Tips for the Best Vegan Alfredo
- Soak the cashews – If you don’t have a high-speed blender, soak the cashews in hot water for 10 minutes before adding them to the saucepan. This helps soften them so it’s easier to blend them.
- Don’t skip the miso – It adds that deep, savory flavor that makes this Alfredo sauce irresistible.
- Adjust the consistency – The sauce thickens as it sits, so if needed, add extra pasta water or a splash of almond milk to loosen it up. I like to store a little extra pasta water in the fridge for when I’m reheating leftovers.
FAQs
Can I make this sauce ahead of time? Yes! Store the sauce in an airtight container in the fridge for up to 4 days. Reheat it on the stove, adding a splash of almond milk or pasta water to loosen it up.
Can I use a different type of milk? Absolutely! Unsweetened oat milk or cashew milk would also work well.

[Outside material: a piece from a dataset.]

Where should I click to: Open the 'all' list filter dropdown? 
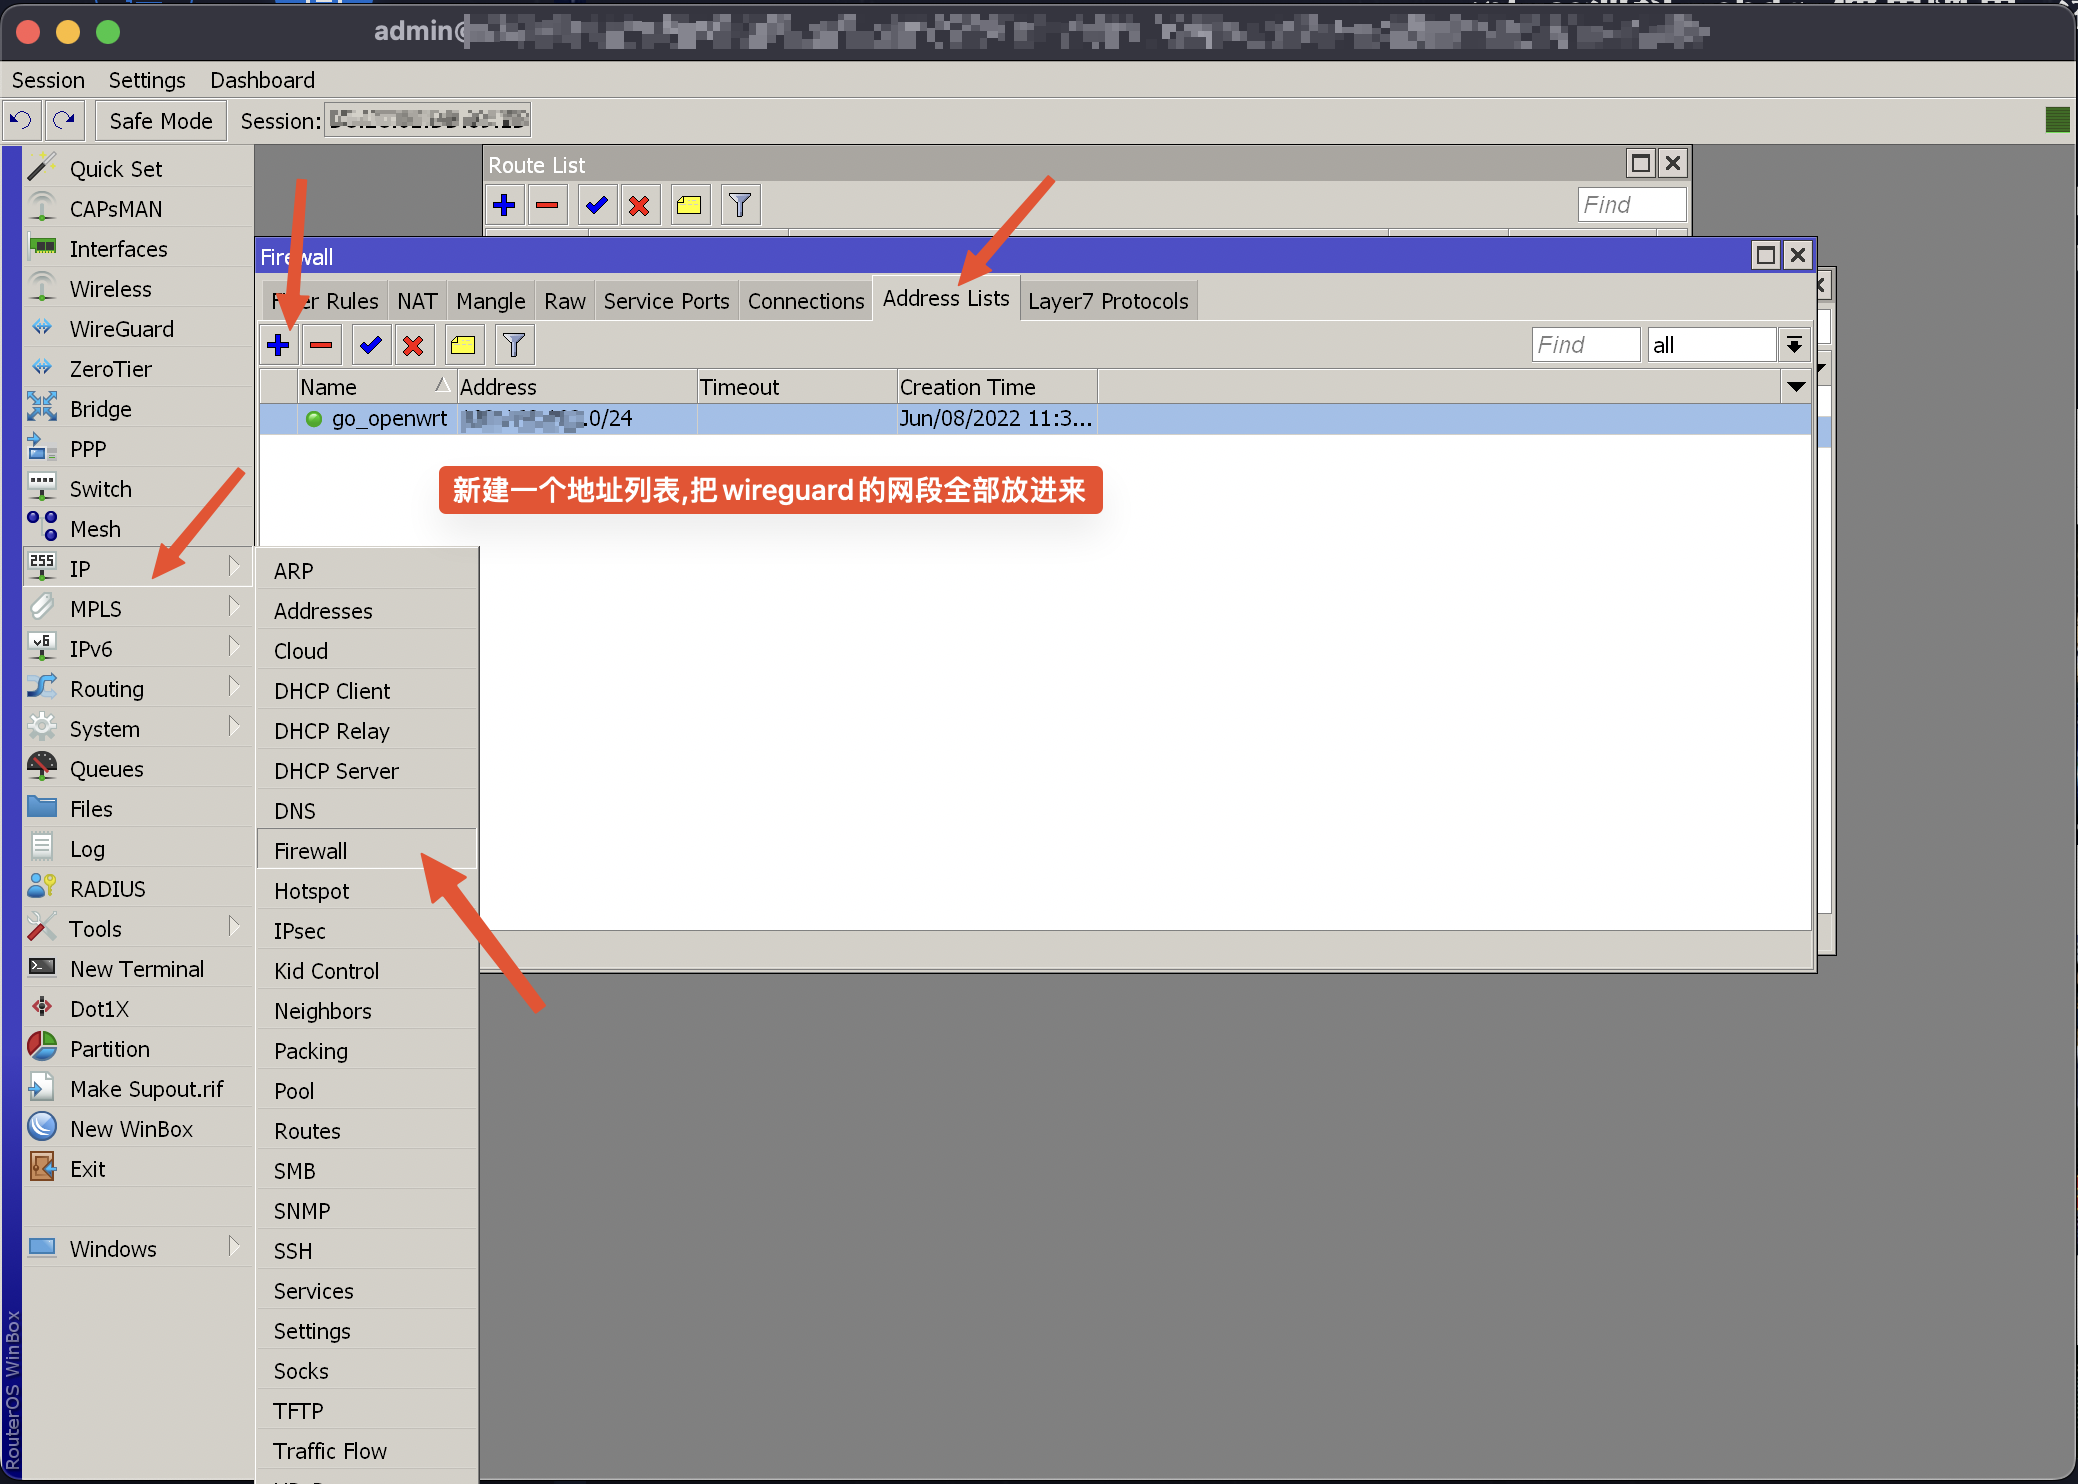tap(1795, 345)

Just avoid strongly flavored milks like coconut (from a can) as they can alter the taste.
What’s the best way to reheat leftovers? Add a splash of pasta water or almond milk, then reheat gently on the stovetop over low heat, stirring frequently — or reheat in the microwave at 50% power.

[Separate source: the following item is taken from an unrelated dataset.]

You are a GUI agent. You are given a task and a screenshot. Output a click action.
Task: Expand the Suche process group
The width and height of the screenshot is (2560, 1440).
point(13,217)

What to Serve with Vegan Fettuccine Alfredo
Looking for the perfect side dish to pair with this recipe? Consider serving it alongside my warm kale salad or roasted vegetables. If you like to pair it with bread, try a crusty loaf of Wildgrain sourdough bread.
More Delicious Vegan Pasta Recipes
If you enjoyed this recipe, try my vegan cacio e pepe pasta! It has a similar savory flavor! You could also make my vegan vodka sauce, which can be made with or without the vodka. You might also like this mushroom bolognese, which is hearty and delicious but still plant-based!

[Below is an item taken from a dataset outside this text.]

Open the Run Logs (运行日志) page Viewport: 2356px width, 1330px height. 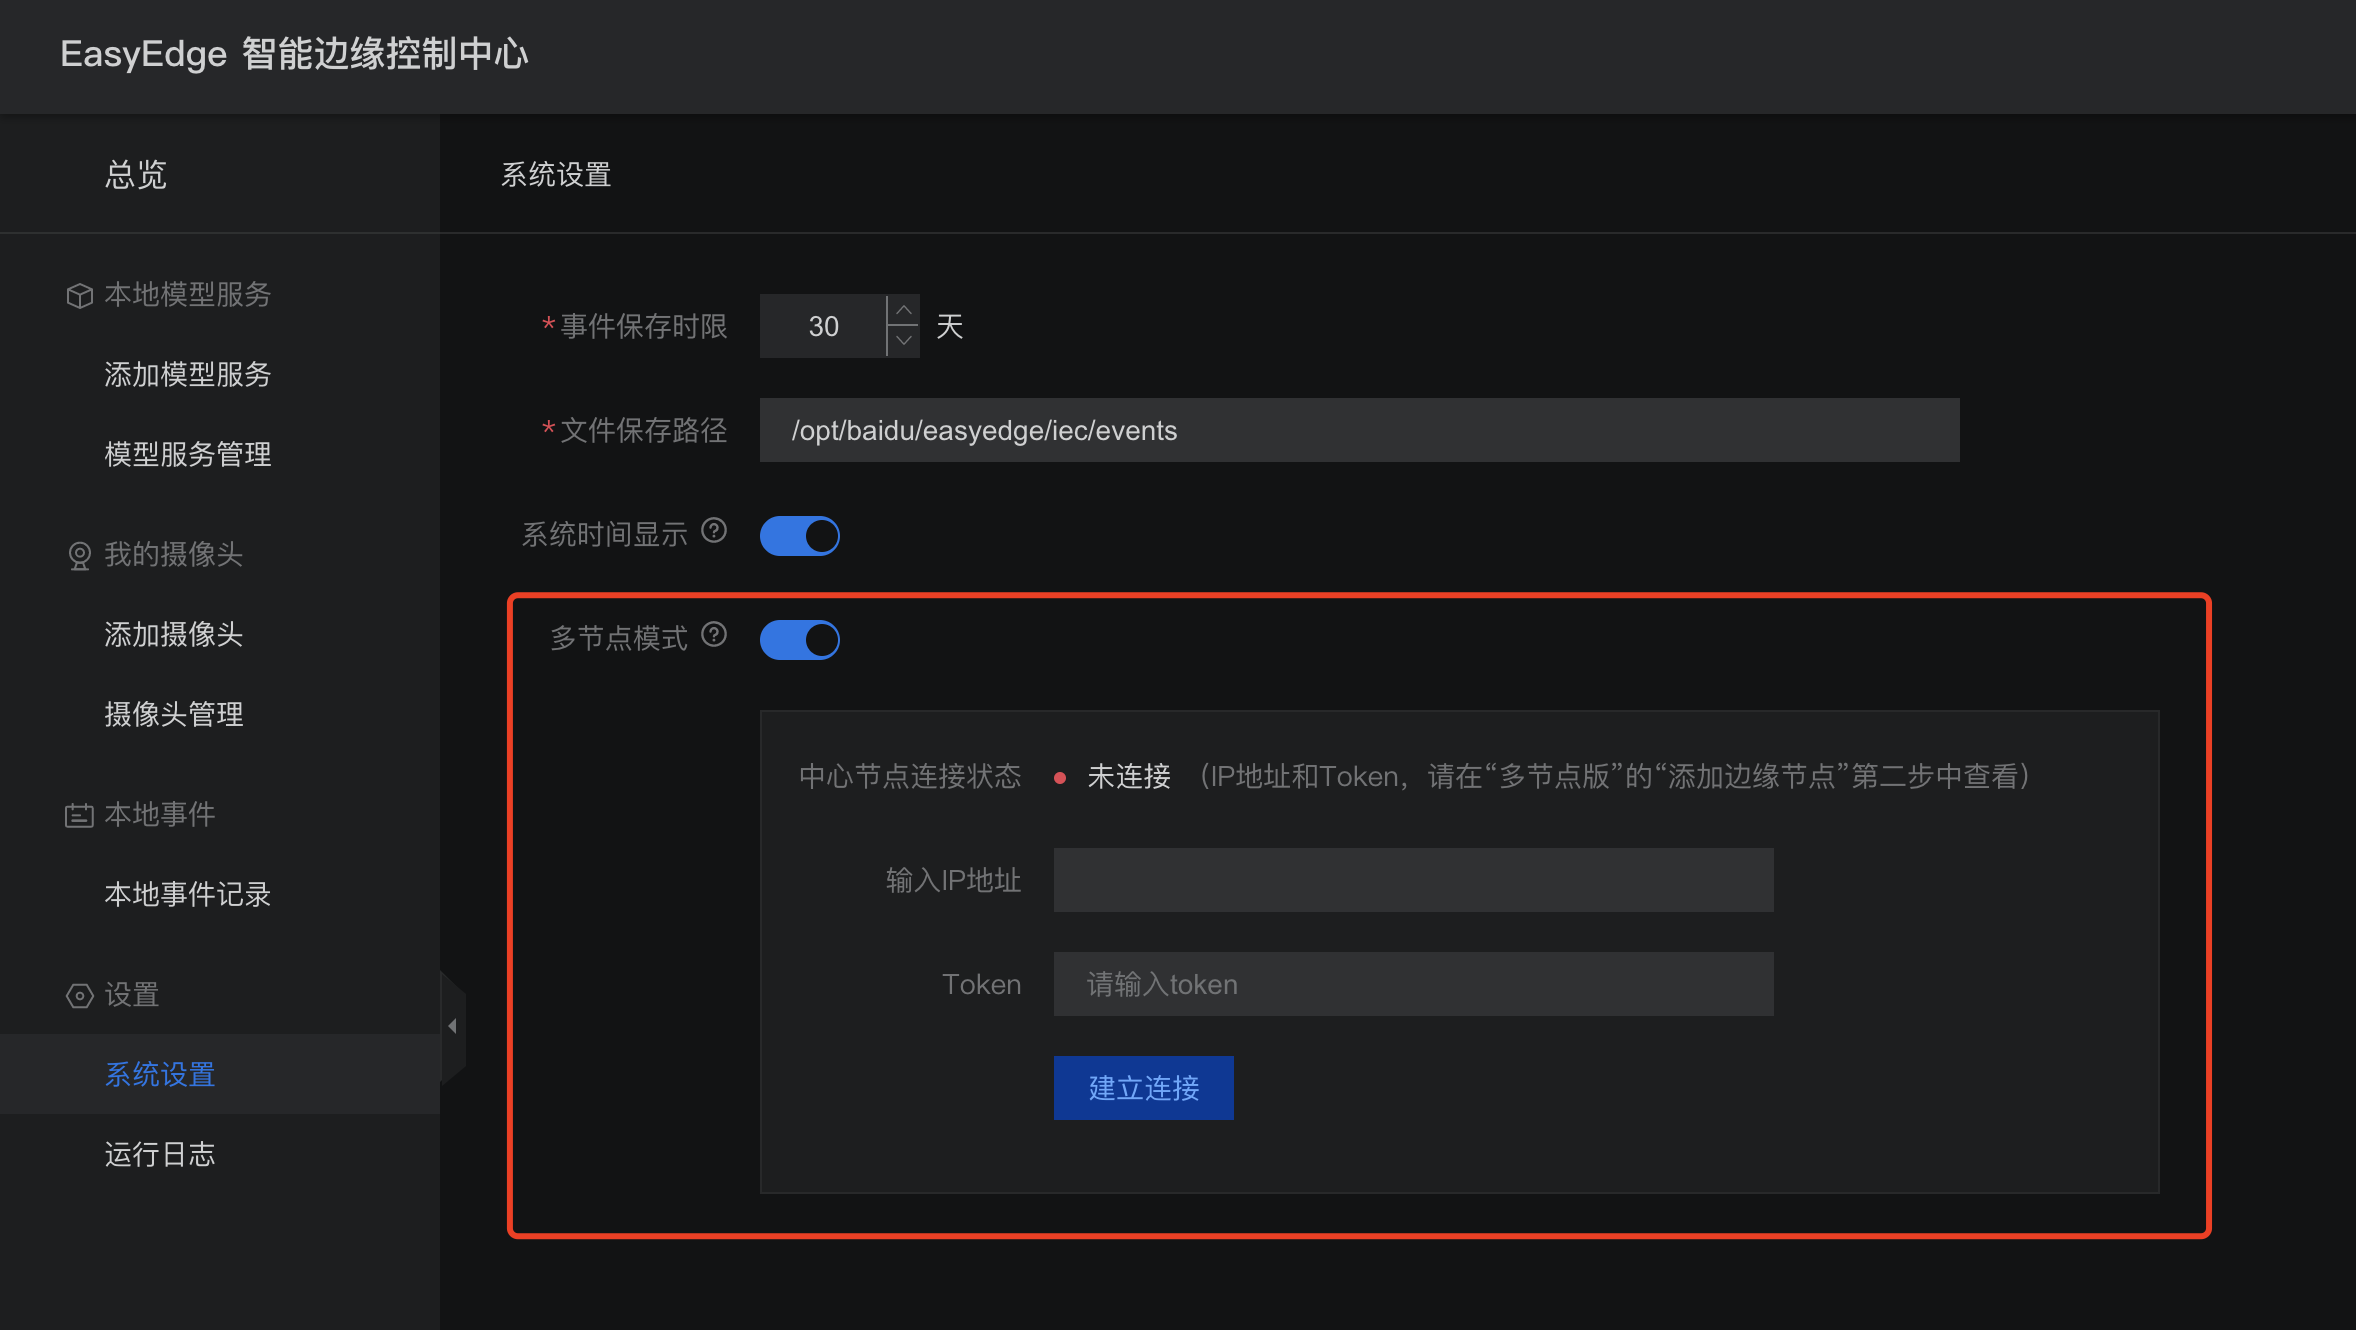coord(160,1155)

PrintVegan Fettuccine Alfredo
- Prep Time: 5 minutes
- Cook Time: 10 minutes
- Total Time: 15 minutes
- Yield: 10 cups 1x
- Category: Dinner
- Method: Stovetop
- Cuisine: American
- Diet: Vegetarian
Description
This rich and creamy vegan fettuccine alfredo is packed with flavor and made with wholesome ingredients! It’s completely dairy-free, but you’d never know—thanks to a velvety cauliflower-based sauce that’s smooth, cheesy, and satisfying.
Ingredients
- 2 1/2 cups unsweetened almond milk
- 3 tablespoons coconut oil
- 3 tablespoons miso paste
- 10 ounces frozen riced cauliflower (be sure it’s unseasoned)
- 3/4 cup cashews, chopped (raw or roasted is fine)
- 2 tablespoons nutritional yeast
- 16oz fettuccine or your favorite whole wheat pasta
- Salt & pepper to taste
- Chopped fresh parsley, for garnish
Instructions
- In a large saucepan, combine the almond milk, coconut oil, and miso.
- Bring it to a light simmer over medium-high heat, whisking until the miso dissolves.
- Stir in the cauliflower and cashews, then reduce the heat to medium-low. Cook uncovered for about 10 minutes, or until the cauliflower is very soft.
- While the sauce is cooking, bring a large pot of water to a boil. Add 1 tablespoon of salt and the fettuccine. Cook until nearly tender, then reserve ½ cup of the pasta water before draining.
- Carefully transfer the cauliflower mixture to a blender. Add the nutritional yeast and blend until completely smooth (about 2 minutes). Scrape down the sides as needed to ensure a silky consistency. If you need to thin out the sauce, add 1/4 cup -1/2 cup of pasta water.
- Combine the cooked pasta with the sauce and season with salt and pepper to taste. Garnish with parsley.
This vegan fettuccine Alfredo recipe is refreshing! The author has healthily revamped the traditional heavy recipe by incorporating cauliflower and cashews, making it nutritious and delicious. As a vegan enthusiast, I can’t wait to try this recipe. Thank you so much for sharing!